Exercise instructions: Copy the entries starting with the line containing "You are a computer-use agent." and going through the line containing "[x=127, y=20]", replacing "forward" with "back" and changing nothing else. Omit the pictures.
START Provided information
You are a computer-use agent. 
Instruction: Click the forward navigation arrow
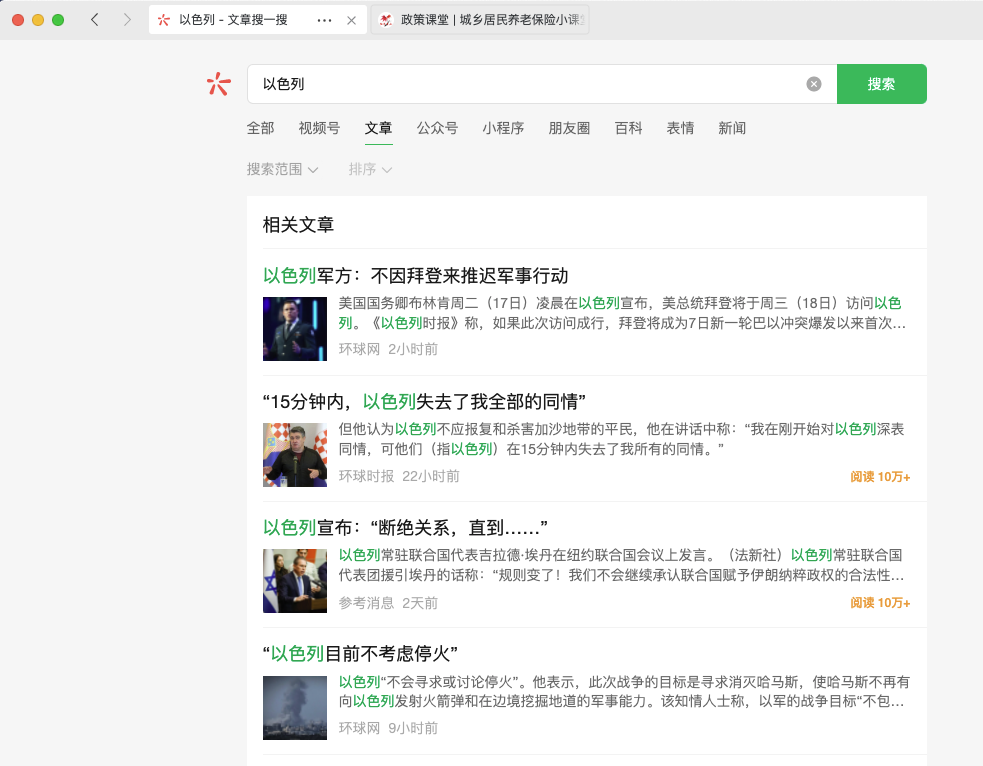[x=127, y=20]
END Provided information
START Provided information
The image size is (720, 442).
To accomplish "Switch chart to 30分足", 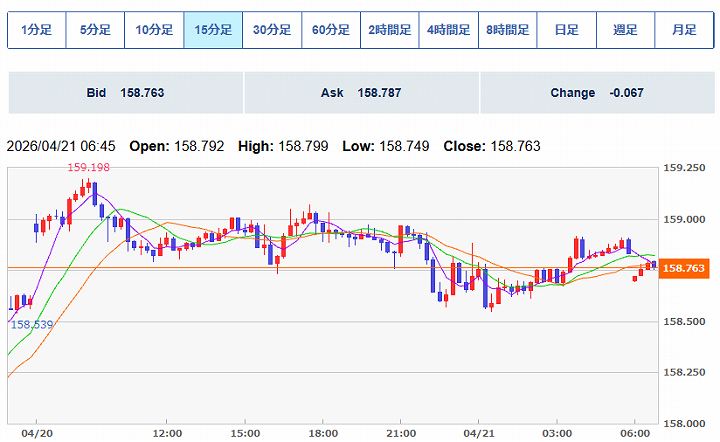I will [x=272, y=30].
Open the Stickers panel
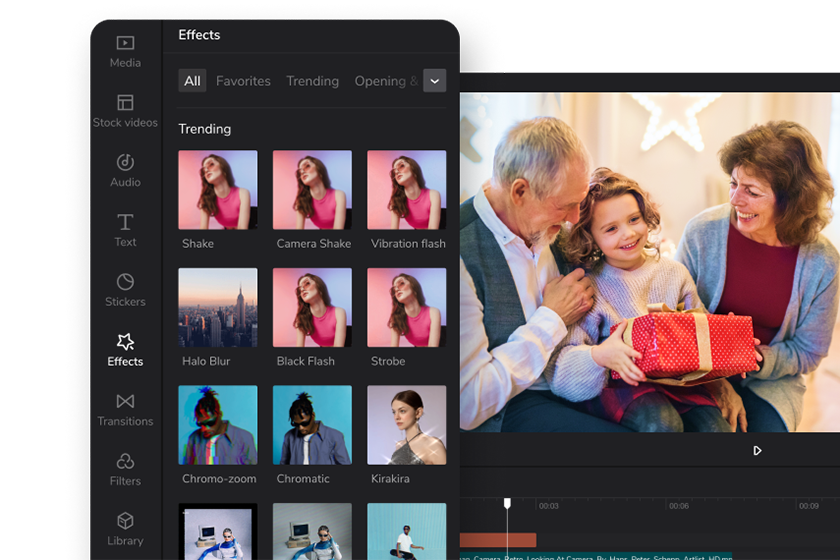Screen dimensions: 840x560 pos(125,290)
END Provided information
Solved problem:
You are a computer-use agent. 
Instruction: Click the back navigation arrow
[x=127, y=20]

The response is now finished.